* [What the task requires] Copy out every record precisely.

Pixel coordinate grounding data

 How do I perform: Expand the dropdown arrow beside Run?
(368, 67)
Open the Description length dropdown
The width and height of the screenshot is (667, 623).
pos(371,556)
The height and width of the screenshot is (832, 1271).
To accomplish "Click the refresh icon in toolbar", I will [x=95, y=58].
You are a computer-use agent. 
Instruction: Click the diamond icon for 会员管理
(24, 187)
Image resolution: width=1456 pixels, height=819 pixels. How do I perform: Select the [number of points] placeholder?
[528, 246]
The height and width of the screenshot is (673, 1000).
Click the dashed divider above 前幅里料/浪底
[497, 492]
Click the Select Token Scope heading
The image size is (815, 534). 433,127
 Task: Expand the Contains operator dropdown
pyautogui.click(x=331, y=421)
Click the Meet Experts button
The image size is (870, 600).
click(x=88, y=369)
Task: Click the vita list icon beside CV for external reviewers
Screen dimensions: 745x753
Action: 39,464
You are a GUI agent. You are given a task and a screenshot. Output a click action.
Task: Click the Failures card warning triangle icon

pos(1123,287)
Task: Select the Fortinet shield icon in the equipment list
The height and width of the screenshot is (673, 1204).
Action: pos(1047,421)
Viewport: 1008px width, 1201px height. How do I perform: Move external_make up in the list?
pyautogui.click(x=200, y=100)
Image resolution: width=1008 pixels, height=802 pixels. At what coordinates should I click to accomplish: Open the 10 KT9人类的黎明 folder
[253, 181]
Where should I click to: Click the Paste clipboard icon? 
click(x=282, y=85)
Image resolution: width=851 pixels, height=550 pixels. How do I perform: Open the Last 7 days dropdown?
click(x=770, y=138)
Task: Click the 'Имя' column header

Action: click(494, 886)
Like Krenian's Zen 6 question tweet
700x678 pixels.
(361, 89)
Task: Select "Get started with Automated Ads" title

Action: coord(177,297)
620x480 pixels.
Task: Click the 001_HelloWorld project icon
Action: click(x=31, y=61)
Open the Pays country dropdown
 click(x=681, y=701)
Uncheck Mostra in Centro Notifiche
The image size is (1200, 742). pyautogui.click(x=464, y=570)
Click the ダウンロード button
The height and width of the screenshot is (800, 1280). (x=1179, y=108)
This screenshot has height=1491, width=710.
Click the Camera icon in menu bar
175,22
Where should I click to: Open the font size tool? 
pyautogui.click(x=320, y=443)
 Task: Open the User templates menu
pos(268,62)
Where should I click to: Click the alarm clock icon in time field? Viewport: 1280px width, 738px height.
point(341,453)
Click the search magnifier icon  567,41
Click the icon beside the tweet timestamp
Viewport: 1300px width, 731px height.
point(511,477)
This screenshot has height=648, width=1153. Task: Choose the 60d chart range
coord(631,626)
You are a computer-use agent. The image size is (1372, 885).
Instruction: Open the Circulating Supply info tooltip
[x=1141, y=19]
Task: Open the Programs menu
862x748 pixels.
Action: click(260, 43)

* [Worked solution]
 How do I perform: Expand the dropdown arrow beside Run?
(368, 67)
Open the Description length dropdown
The width and height of the screenshot is (667, 623).
pos(371,556)
The height and width of the screenshot is (832, 1271).
To accomplish "Click the refresh icon in toolbar", I will [x=95, y=58].
You are a computer-use agent. 
Instruction: Click the diamond icon for 会员管理
(24, 187)
Image resolution: width=1456 pixels, height=819 pixels. How do I perform: Select the [number of points] placeholder?
[528, 246]
The height and width of the screenshot is (673, 1000).
Click the dashed divider above 前幅里料/浪底
[497, 492]
Click the Select Token Scope heading
The image size is (815, 534). 433,127
 Task: Expand the Contains operator dropdown
pyautogui.click(x=331, y=421)
Click the Meet Experts button
The image size is (870, 600).
click(x=88, y=369)
Task: Click the vita list icon beside CV for external reviewers
Screen dimensions: 745x753
Action: 39,464
You are a GUI agent. You are given a task and a screenshot. Output a click action.
Task: Click the Failures card warning triangle icon

pos(1123,287)
Task: Select the Fortinet shield icon in the equipment list
The height and width of the screenshot is (673, 1204).
Action: pos(1047,421)
Viewport: 1008px width, 1201px height. How do I perform: Move external_make up in the list?
pyautogui.click(x=200, y=100)
Image resolution: width=1008 pixels, height=802 pixels. At what coordinates should I click to accomplish: Open the 10 KT9人类的黎明 folder
[253, 181]
Where should I click to: Click the Paste clipboard icon? 
click(x=282, y=85)
Image resolution: width=851 pixels, height=550 pixels. How do I perform: Open the Last 7 days dropdown?
click(x=770, y=138)
Task: Click the 'Имя' column header

Action: click(494, 886)
Like Krenian's Zen 6 question tweet
700x678 pixels.
(361, 89)
Task: Select "Get started with Automated Ads" title

Action: coord(177,297)
620x480 pixels.
Task: Click the 001_HelloWorld project icon
Action: click(x=31, y=61)
Open the Pays country dropdown
 click(x=681, y=701)
Uncheck Mostra in Centro Notifiche
The image size is (1200, 742). pyautogui.click(x=464, y=570)
Click the ダウンロード button
The height and width of the screenshot is (800, 1280). (x=1179, y=108)
This screenshot has height=1491, width=710.
Click the Camera icon in menu bar
175,22
Where should I click to: Open the font size tool? 
pyautogui.click(x=320, y=443)
 Task: Open the User templates menu
pos(268,62)
Where should I click to: Click the alarm clock icon in time field? Viewport: 1280px width, 738px height.
point(341,453)
Click the search magnifier icon  567,41
Click the icon beside the tweet timestamp
Viewport: 1300px width, 731px height.
point(511,477)
This screenshot has height=648, width=1153. Task: Choose the 60d chart range
coord(631,626)
You are a computer-use agent. The image size is (1372, 885).
Instruction: Open the Circulating Supply info tooltip
[x=1141, y=19]
Task: Open the Programs menu
862x748 pixels.
Action: click(260, 43)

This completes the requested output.